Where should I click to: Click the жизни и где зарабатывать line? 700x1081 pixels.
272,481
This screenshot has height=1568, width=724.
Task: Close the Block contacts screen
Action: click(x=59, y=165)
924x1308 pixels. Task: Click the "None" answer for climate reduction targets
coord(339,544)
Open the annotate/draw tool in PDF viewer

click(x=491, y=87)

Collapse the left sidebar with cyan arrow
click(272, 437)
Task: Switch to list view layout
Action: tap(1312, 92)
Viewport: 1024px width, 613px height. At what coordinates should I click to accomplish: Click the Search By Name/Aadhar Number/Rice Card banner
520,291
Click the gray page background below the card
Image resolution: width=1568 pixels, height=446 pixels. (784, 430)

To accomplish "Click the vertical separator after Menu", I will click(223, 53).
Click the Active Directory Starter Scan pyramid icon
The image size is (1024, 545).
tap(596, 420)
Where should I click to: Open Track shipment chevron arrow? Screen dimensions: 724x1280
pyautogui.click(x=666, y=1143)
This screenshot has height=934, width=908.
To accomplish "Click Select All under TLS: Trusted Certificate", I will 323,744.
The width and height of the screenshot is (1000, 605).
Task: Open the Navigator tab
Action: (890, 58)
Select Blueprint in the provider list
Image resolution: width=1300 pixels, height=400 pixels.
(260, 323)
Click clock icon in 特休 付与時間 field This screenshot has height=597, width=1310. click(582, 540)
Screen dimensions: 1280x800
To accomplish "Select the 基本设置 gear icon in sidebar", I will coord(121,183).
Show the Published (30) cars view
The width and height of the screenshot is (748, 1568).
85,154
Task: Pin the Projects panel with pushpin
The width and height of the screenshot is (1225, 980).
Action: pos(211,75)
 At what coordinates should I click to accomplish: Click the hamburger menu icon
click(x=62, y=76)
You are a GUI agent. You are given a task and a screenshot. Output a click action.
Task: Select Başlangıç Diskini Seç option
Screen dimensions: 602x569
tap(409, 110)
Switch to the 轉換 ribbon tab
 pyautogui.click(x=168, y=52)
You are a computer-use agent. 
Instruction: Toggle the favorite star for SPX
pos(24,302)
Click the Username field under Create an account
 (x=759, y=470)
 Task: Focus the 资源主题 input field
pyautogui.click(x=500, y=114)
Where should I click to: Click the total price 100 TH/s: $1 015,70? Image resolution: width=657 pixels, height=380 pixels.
********
Retype only this portion of the data above: the line containing "Where should I click to: Open", the line containing "Screen dimensions: 1280x800", and all lines between them, exactly.

Where should I click to: Open Track shipment chevron arrow? Screen dimensions: 724x1280
pyautogui.click(x=666, y=1143)
This screenshot has height=934, width=908.
To accomplish "Click Select All under TLS: Trusted Certificate", I will 323,744.
The width and height of the screenshot is (1000, 605).
Task: Open the Navigator tab
Action: (890, 58)
Select Blueprint in the provider list
Image resolution: width=1300 pixels, height=400 pixels.
(260, 323)
Click clock icon in 特休 付与時間 field This screenshot has height=597, width=1310. click(582, 540)
Screen dimensions: 1280x800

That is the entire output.